Expandierender Lösungsanbieter
Operations1 gilt als führende Connected-Worker-Plattform für die Industrie, mit der sich mitarbeitergeführte Produktionsprozesse durchgängig digitalisieren lassen. Dies reicht von der Aktivitätsplanung und Wissensbereitstellung bis hin zu einer intuitiven Prozessführung, Dokumentation, Live-Analyse und kollaborativem Incident-Management.

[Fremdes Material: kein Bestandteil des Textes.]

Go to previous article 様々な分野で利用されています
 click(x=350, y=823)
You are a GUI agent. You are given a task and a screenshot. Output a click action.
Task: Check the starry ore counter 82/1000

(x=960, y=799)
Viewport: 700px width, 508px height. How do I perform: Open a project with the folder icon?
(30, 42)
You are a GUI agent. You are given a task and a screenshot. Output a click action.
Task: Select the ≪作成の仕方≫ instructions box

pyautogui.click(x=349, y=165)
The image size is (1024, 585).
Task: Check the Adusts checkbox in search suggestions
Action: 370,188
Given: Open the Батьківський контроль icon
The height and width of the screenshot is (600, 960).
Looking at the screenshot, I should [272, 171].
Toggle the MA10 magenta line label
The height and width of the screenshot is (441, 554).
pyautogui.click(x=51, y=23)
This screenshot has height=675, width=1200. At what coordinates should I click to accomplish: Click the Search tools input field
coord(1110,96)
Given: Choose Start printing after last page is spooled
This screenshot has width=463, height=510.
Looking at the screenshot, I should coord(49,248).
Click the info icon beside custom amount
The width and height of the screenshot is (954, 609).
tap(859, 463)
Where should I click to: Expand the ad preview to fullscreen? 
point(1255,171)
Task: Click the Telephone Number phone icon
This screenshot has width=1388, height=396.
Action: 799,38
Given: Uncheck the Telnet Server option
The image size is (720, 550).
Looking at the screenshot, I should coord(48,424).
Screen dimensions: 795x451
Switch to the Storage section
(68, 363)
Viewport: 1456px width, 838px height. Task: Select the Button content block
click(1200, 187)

Aufgrund ihrer hohen Skalierbarkeit wird die Plattform weltweit in mehr als 15 Ländern in verschiedenen Prozessen der Instandhaltung, Produktion, Montage, Qualität, Schulung und bei Audits eingesetzt. Führende Hersteller aus dem Maschinen- und Anlagenbau, den Consumer-Goods- oder der Automotive-Industrie, beispielweise Bosch, Daimler Truck, ThyssenKrupp, Trumpf, KraussMaffei oder Stabilo, arbeiten bereits erfolgreich mit den Lösungen. Das 2017 in Kooperation mit der TU München gegründete Software-Unternehmen wird vom Trio Benjamin Brockmann (CEO), Daniel Grobe (CCO) und Anian Ziegler (CPTO) geführt. Um dem starken nationalen und internationalen Wachstum gerecht zu werden, eröffnete das Unternehmen neben dem Standort im Augsburger Innovationspark 2020 einen weiteren in Frankfurt am Main.